- _WORK INSTRUCTIONS_
In full and without change, transcribe the records below.

- _DATA EXTRACTS_
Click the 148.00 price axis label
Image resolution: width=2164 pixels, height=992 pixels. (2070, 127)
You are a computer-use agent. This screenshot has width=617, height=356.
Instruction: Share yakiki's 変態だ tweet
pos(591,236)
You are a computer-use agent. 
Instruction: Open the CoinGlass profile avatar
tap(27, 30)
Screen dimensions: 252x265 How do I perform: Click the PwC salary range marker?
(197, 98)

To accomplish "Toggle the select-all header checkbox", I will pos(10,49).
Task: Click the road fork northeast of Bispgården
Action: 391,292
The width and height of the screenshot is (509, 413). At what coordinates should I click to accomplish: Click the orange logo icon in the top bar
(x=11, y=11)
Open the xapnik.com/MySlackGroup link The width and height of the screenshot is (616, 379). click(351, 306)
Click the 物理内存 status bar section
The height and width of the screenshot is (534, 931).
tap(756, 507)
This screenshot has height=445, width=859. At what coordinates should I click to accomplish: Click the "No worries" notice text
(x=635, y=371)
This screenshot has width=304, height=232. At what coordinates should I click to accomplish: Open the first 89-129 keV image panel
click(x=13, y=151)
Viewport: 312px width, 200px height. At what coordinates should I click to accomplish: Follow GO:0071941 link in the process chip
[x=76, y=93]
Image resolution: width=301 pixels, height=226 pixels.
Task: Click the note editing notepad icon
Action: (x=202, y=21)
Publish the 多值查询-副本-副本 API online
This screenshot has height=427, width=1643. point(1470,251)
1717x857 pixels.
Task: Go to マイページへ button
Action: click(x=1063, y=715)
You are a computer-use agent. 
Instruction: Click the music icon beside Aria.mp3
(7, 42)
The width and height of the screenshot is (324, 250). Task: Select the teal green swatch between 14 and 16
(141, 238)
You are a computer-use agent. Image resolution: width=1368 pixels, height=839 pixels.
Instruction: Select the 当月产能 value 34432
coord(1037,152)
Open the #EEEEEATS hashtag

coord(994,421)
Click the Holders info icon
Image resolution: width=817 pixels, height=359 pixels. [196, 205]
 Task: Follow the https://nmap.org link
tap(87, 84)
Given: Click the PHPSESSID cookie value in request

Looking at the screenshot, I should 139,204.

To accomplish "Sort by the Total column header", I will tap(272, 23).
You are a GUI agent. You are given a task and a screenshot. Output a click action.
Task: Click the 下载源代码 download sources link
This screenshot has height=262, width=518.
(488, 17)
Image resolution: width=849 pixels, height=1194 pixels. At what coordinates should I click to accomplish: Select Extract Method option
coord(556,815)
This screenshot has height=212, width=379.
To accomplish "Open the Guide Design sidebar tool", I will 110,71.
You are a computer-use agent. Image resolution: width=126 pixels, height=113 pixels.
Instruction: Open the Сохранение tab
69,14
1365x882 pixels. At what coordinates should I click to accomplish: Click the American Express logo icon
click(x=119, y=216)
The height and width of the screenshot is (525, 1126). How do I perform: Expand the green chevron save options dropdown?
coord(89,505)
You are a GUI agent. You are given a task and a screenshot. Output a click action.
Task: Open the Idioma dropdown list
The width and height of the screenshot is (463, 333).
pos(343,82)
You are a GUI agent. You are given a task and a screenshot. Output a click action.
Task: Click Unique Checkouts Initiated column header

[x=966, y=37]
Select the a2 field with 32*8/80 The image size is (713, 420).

- _ANSWER FOR THIS EXERCISE_
Click the 148.00 price axis label
Image resolution: width=2164 pixels, height=992 pixels. (2070, 127)
You are a computer-use agent. This screenshot has width=617, height=356.
Instruction: Share yakiki's 変態だ tweet
pos(591,236)
You are a computer-use agent. 
Instruction: Open the CoinGlass profile avatar
tap(27, 30)
Screen dimensions: 252x265 How do I perform: Click the PwC salary range marker?
(197, 98)

To accomplish "Toggle the select-all header checkbox", I will pos(10,49).
Task: Click the road fork northeast of Bispgården
Action: 391,292
The width and height of the screenshot is (509, 413). At what coordinates should I click to accomplish: Click the orange logo icon in the top bar
(x=11, y=11)
Open the xapnik.com/MySlackGroup link The width and height of the screenshot is (616, 379). click(351, 306)
Click the 物理内存 status bar section
The height and width of the screenshot is (534, 931).
tap(756, 507)
This screenshot has height=445, width=859. At what coordinates should I click to accomplish: Click the "No worries" notice text
(x=635, y=371)
This screenshot has width=304, height=232. At what coordinates should I click to accomplish: Open the first 89-129 keV image panel
click(x=13, y=151)
Viewport: 312px width, 200px height. At what coordinates should I click to accomplish: Follow GO:0071941 link in the process chip
[x=76, y=93]
Image resolution: width=301 pixels, height=226 pixels.
Task: Click the note editing notepad icon
Action: (x=202, y=21)
Publish the 多值查询-副本-副本 API online
This screenshot has height=427, width=1643. point(1470,251)
1717x857 pixels.
Task: Go to マイページへ button
Action: click(x=1063, y=715)
You are a computer-use agent. 
Instruction: Click the music icon beside Aria.mp3
(7, 42)
The width and height of the screenshot is (324, 250). Task: Select the teal green swatch between 14 and 16
(141, 238)
You are a computer-use agent. Image resolution: width=1368 pixels, height=839 pixels.
Instruction: Select the 当月产能 value 34432
coord(1037,152)
Open the #EEEEEATS hashtag

coord(994,421)
Click the Holders info icon
Image resolution: width=817 pixels, height=359 pixels. [196, 205]
 Task: Follow the https://nmap.org link
tap(87, 84)
Given: Click the PHPSESSID cookie value in request

Looking at the screenshot, I should 139,204.

To accomplish "Sort by the Total column header", I will tap(272, 23).
You are a GUI agent. You are given a task and a screenshot. Output a click action.
Task: Click the 下载源代码 download sources link
This screenshot has height=262, width=518.
(488, 17)
Image resolution: width=849 pixels, height=1194 pixels. At what coordinates should I click to accomplish: Select Extract Method option
coord(556,815)
This screenshot has height=212, width=379.
To accomplish "Open the Guide Design sidebar tool", I will 110,71.
You are a computer-use agent. Image resolution: width=126 pixels, height=113 pixels.
Instruction: Open the Сохранение tab
69,14
1365x882 pixels. At what coordinates should I click to accomplish: Click the American Express logo icon
click(x=119, y=216)
The height and width of the screenshot is (525, 1126). How do I perform: Expand the green chevron save options dropdown?
coord(89,505)
You are a GUI agent. You are given a task and a screenshot. Output a click action.
Task: Open the Idioma dropdown list
The width and height of the screenshot is (463, 333).
pos(343,82)
You are a GUI agent. You are given a task and a screenshot. Output a click action.
Task: Click Unique Checkouts Initiated column header

[x=966, y=37]
Select the a2 field with 32*8/80 The image size is (713, 420).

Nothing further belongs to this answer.